Uma das principais preocupações das marcas é como vai ficar sua imagem no mercado ao vender produtos próximo ao vencimento. Mostrar a elas que é possível fazer isso com respeito e empatia ao consumidor e sem perder valor no mercado é o grande desafio da Food to Save. 

“Ainda escutamos que é melhor jogar fora do que ter dor de cabeça. Nós sempre provocamos o empresário dizendo que a dor de cabeça deveria ser deitar no travesseiro depois de jogar fora comida boa.” 

Apesar da resistência e do medo, Infante conta que os resultados palpáveis da Food to Save têm ajudado a mostrar que é possível fazer esse trabalho de uma forma séria, transparente e com ganhos para todos os lados: marcas, consumidores e meio ambiente. 

“Chamamos nosso modelo de negócios de triple win, que é um ganha-ganha-ganha. O estabelecimento acaba tendo uma receita incremental ao vender aqueles produtos; o consumidor consegue acessar algo de qualidade com desconto; e evitamos o descarte incorreto de alimentos, o que impacta na redução da emissão de gases de efeito estufa”, conta ele. “Hoje, 10% de todo o CO2 emitido é proveniente do desperdício de alimentos.” 

Em um ano de operação, a Food to Save já evitou que 175 toneladas de alimentos fossem para o lixo, o que equivale a 125 mil sacolas, e gerou uma receita incremental de R$ 1,2 milhões para os estabelecimentos.

A maior parte dos 200 mil usuários cadastrados na plataforma faz parte da Classe C e chega até a Food to Save pelo preço. Ainda assim, a startup colabora com as metas e estratégias ESG das empresas ao ajudar a reduzir o lixo e, na visão de Lucas, permitir mais acesso a alimentos.

“O ESG vem embutido na sacola, mas vem depois do preço. Esse público é atraído por um desconto de quase 70% e também pela experiência de provar um produto que, talvez, nunca tivesse acesso. Ou seja, ajudamos a reduzir de uma maneira bem significativa o nível de desigualdade social de acesso aos alimentos.”
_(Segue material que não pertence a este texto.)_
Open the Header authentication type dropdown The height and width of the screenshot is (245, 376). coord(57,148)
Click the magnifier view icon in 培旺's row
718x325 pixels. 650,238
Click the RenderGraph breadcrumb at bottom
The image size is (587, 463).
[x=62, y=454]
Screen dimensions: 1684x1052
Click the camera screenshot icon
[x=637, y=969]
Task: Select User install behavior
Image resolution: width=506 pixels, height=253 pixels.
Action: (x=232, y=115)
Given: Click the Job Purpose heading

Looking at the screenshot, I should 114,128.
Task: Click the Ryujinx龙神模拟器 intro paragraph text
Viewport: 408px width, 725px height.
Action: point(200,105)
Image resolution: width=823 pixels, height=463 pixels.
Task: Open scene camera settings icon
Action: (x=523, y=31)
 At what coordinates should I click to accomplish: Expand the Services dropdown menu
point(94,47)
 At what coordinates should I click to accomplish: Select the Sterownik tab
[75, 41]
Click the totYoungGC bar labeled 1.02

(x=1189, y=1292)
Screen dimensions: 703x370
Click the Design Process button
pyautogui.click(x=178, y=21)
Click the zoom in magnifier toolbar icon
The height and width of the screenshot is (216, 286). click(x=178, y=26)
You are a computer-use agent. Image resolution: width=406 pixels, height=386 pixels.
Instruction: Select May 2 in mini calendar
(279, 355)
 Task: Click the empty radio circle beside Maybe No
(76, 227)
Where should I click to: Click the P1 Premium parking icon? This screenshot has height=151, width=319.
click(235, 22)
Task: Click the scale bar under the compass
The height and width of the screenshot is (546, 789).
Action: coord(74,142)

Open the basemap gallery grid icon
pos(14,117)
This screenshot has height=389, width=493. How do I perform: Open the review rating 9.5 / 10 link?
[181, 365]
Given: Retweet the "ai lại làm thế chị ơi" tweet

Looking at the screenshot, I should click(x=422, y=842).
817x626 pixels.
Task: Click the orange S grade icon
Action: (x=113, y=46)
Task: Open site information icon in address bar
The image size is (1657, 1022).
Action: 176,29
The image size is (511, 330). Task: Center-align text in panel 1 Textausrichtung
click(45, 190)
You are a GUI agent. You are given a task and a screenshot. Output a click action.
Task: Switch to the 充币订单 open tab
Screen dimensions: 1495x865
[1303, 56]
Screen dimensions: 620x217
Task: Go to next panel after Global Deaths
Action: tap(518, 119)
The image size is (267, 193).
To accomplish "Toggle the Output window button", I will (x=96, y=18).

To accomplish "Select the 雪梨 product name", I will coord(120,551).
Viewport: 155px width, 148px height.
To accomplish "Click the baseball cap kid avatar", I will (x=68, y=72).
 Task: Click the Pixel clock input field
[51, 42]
Uma das preocupações da Food to Save, e também das marcas parceiras, é com a qualidade do que é colocado dentro das sacolas surpresa. Afinal, não é porque tem desconto que não precisa ser bom. 

Segundo Lucas, essa garantia de qualidade começa com o treinamento oferecido a todos os estabelecimentos que entram na plataforma. Além de respeitar a legislação e as normas da Vigilância Sanitária, é preciso se engajar na causa do combate ao desperdício. 

“A palavra que simplifica tudo é empatia. Hoje, a primeira orientação para o estabelecimento montar a sacola é: você consumiria esses produtos? Porque, independentemente se pagou barato ou não, a pessoa quer consumir um alimento de qualidade”, explica o CEO. 

Pesquisas de satisfação com os clientes e a metodologia do cliente oculto – quando uma pessoa consome o serviço como um cliente comum, porém para avaliá-lo – também são usadas para mensurar se o que está sendo oferecido está em condições de consumo. 

Investimento de olho nas grandes redes

Em maio deste ano, a Food to Save concluiu uma rodada de investimento com a CapTable e levantou R$ 1,3 milhão. O recurso vai ser usado para impulsionar o crescimento da startup, consolidar a participação no Rio de Janeiro e em São Paulo, ampliar o time de tecnologia e melhorar a experiência do usuário e a visibilidade do negócio. 

A ideia também é expandir e, inclusive, levar para dentro da plataforma as maiores redes de supermercados e cafeterias das duas capitais, como Carrefour e Starbucks. O desafio é grande porque essas negociações são mais complexas. Mas, na visão de Lucas, é absolutamente possível que isso aconteça. 

“A proposta da Food to Save não é ser só um discurso bonito e uma experiência legal, mas sim revolucionar o cenário do desperdício e provocar a sociedade brasileira a olhar para o consumo de alimentos de uma forma mais humana.”